What are you Telling Yourself?

 

How often do you take a breath and consider what you are thinking?

One of the most effective ways I have made my life more wonderful is by becoming more and more mindful of the things I tell myself. 

I have held on to some pretty sad thoughts and depressing stories about myself, my life, and certain situations over the years.  Some are stories that have been told to me.  Some I made up based on what I saw happening in life and some may have come with me from prior lifetimes?  I don’t know.

I do know that I suffered a great deal pretty often.

Over the years, I learned mindfulness practices, and meditation, yoga, somatics, connecting to my body ~even Network Care and used them as resources and strategies to help me create some distance from my thoughts and stories, so I could take a minute and notice if they were actually true.  Super helpful.  Yet, not quite enough for me.  I couldn’t shake some of them.

 
The quality of your life quote..jpg

Miracle Moment

I was working with an NVC coach on a phone session.  We met at a workshop so she knew a little bit about me.  I believe it was our second of three sessions when she asked me:  “Are you willing to get your needs met by how you think?”

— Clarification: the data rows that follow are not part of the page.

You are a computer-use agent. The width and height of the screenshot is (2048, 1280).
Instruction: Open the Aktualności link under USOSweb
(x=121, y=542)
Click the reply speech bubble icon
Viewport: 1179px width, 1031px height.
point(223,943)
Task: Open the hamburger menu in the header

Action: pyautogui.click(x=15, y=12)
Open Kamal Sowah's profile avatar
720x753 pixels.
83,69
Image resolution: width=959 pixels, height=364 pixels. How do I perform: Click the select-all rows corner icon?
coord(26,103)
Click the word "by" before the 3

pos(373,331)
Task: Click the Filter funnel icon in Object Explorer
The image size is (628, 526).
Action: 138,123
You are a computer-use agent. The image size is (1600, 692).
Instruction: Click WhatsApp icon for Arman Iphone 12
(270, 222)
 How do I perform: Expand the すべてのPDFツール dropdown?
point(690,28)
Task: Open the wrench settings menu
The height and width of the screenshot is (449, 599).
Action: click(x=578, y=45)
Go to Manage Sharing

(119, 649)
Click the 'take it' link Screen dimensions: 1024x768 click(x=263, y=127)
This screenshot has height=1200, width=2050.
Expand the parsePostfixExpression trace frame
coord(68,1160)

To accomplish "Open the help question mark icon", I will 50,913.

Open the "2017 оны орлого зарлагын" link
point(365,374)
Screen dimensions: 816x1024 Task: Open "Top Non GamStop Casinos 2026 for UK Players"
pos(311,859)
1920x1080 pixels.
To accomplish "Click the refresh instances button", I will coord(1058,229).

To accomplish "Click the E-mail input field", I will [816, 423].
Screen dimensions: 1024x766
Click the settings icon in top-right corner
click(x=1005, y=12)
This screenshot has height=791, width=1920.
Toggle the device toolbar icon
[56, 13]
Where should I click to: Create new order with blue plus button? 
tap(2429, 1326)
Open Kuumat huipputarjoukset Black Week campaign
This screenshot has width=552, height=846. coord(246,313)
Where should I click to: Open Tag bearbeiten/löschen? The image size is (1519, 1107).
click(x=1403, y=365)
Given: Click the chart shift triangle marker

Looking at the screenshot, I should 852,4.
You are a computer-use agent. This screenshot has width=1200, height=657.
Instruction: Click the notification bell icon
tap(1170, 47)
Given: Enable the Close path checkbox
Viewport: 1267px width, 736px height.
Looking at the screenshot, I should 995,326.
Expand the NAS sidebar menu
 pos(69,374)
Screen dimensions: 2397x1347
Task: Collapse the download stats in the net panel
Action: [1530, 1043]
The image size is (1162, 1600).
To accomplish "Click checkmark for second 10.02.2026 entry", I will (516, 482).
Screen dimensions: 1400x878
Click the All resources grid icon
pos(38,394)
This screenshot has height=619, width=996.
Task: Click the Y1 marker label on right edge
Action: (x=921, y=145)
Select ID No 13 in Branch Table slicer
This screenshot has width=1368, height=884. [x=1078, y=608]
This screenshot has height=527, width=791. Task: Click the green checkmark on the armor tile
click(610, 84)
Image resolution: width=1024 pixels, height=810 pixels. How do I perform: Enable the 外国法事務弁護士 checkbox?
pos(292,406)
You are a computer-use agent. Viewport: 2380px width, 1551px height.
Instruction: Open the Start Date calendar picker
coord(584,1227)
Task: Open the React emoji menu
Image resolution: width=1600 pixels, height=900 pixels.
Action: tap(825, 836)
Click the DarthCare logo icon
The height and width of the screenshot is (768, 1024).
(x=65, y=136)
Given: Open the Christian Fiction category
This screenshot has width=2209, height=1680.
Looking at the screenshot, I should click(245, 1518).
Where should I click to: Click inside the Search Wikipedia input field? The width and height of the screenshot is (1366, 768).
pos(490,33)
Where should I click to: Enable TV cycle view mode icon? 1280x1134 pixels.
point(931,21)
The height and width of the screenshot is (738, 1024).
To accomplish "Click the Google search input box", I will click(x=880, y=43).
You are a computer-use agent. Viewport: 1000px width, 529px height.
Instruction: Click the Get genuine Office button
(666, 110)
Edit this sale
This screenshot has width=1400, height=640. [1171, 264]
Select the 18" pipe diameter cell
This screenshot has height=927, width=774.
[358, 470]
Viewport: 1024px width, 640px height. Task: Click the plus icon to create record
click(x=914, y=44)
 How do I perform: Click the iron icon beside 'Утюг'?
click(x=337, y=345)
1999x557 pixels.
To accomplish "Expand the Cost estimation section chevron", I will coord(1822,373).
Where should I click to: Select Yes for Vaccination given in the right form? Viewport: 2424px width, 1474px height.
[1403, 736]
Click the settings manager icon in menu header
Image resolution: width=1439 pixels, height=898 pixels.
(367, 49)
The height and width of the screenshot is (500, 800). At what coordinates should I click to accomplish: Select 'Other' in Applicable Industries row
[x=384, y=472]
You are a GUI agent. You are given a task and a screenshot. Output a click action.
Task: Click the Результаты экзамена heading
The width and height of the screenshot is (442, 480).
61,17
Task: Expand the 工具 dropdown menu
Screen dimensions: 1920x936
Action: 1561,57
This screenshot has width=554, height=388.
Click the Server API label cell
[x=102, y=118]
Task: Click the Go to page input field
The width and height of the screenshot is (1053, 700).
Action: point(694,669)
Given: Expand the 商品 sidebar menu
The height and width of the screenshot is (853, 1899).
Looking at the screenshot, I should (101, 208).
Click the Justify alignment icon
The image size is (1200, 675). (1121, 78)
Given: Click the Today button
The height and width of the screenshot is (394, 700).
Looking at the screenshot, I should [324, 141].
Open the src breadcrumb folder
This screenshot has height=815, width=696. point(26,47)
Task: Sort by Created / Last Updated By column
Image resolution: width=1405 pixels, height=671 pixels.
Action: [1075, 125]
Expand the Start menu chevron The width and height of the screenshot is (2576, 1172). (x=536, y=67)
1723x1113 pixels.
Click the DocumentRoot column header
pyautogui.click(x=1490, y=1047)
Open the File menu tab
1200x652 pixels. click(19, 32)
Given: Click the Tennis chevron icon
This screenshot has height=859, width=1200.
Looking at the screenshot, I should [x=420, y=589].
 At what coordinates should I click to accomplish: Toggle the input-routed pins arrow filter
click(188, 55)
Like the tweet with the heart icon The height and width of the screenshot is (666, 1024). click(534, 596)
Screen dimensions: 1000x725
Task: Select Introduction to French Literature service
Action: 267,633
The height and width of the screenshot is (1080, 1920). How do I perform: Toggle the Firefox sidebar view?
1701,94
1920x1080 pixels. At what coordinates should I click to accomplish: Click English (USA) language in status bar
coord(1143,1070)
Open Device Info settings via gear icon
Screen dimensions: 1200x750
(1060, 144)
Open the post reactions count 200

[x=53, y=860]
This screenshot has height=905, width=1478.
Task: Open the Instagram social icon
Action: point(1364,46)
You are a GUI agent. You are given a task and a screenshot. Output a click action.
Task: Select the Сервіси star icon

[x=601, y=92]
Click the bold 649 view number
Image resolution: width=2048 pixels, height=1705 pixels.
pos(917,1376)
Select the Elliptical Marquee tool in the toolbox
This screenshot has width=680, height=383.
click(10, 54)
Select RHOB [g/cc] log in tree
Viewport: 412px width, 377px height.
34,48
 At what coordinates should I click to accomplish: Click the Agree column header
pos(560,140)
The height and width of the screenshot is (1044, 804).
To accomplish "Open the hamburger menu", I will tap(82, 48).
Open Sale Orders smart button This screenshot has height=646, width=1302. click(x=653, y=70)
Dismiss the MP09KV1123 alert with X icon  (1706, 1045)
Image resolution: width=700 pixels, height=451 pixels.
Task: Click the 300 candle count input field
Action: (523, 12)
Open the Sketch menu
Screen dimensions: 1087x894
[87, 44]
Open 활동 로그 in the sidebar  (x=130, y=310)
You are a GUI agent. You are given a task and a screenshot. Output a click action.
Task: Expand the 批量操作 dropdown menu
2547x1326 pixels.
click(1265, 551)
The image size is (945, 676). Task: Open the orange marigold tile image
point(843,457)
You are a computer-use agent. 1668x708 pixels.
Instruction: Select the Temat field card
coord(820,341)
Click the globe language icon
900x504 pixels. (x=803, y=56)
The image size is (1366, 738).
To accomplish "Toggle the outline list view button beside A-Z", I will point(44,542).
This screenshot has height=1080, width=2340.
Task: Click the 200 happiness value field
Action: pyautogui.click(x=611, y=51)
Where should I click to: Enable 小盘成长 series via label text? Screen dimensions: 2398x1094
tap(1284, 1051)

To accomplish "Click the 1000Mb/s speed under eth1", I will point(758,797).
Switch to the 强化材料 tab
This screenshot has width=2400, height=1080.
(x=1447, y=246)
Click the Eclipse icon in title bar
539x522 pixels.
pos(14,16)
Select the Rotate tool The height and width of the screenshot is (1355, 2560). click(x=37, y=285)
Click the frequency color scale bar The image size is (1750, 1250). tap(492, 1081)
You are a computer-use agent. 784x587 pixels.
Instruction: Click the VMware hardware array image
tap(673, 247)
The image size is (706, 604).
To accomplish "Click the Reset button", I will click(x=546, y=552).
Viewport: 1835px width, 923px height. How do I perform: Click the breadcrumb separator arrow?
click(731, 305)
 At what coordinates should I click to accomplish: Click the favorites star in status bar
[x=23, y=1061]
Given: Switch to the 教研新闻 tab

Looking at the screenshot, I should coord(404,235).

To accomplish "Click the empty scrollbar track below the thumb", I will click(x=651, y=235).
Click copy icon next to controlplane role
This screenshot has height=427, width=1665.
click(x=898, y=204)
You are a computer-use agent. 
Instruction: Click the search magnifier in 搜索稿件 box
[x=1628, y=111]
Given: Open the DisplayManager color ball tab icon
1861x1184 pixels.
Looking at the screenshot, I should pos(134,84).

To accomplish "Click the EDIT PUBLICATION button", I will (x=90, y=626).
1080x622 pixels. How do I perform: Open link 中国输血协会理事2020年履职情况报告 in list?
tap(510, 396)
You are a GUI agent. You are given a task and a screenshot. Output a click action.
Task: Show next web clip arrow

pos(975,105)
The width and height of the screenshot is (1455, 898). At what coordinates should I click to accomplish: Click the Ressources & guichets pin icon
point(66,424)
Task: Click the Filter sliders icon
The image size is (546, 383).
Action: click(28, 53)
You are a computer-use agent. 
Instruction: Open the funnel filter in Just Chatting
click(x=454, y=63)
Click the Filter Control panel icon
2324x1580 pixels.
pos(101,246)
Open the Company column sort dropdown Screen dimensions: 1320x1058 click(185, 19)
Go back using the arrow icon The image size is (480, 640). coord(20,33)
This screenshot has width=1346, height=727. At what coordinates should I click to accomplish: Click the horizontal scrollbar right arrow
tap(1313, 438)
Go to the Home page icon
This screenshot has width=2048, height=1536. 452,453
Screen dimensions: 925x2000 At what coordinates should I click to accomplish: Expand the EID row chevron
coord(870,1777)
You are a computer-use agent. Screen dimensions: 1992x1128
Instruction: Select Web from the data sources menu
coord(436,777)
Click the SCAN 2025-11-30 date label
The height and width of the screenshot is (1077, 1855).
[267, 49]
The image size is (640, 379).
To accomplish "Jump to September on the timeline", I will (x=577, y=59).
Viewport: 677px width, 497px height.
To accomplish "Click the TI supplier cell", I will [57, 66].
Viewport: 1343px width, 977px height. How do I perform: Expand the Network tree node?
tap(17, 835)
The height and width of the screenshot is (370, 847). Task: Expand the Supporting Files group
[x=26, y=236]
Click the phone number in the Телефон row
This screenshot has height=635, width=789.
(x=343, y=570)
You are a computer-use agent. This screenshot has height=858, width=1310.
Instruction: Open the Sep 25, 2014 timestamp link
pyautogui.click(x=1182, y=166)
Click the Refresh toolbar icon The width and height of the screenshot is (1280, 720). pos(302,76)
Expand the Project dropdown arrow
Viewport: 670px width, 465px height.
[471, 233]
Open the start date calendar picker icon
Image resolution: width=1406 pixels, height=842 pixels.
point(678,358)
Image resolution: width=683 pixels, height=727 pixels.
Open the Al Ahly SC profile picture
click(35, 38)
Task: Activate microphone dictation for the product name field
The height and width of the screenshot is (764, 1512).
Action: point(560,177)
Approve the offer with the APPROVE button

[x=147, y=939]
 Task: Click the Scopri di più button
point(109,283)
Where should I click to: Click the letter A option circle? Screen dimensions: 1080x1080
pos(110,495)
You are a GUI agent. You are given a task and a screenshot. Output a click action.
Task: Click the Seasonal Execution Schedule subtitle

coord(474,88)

It was like the bones in my head cracked open to make space for this completely alien thought.  In that second, when offering her my reply, “YES”, the quality of my life changed (yet again) forever.

Maybe because I am so, so, so needs driven, it was easy for me to see myself, my thoughts and my stories in the context of NVC.  Seeing my stories for what they were and telling myself something much more pleasant became easy.  Or at very least possible.   The work I did next was basically to run all my thoughts through the OFNR filter.  Just as I had with my conflicts with others, I translated my own stories into Observations, Feelings, Needs and Requests.   

I discovered that many (most) of my sad stories were not based in any kind of reality (observation) that I could point to.   The physical, mental and emotional experience of relief was enormous.  All of a sudden (in my case it was pretty instant) I was able to ‘see things’ for what was actually happening, rather than filtered through the miserable stories I was hanging on to. 

And guess what?!

My life was actually way better than what I was telling myself. 

I changed the quality of my life tenfold (not sure about the math).  I had to make zero purchases, no requirement on the part of anyone else to do anything.   Very thrifty, frugal application of Nonviolent Communication.

I just changed my mind.


Say This Not That

Next time you are telling yourself something about yourself, especially when the story is familiar, something you have heard yourself say over and over,  and even more especially if it isn't pleasant, write it down.

Take a minute to run through the NVC Observation, Feelings, Needs, Requests practice.  See if you might be telling yourself something that isn’t actually true.  Or helpful.

Maybe the request you will come up with is:  What can I tell myself that would make my life more wonderful?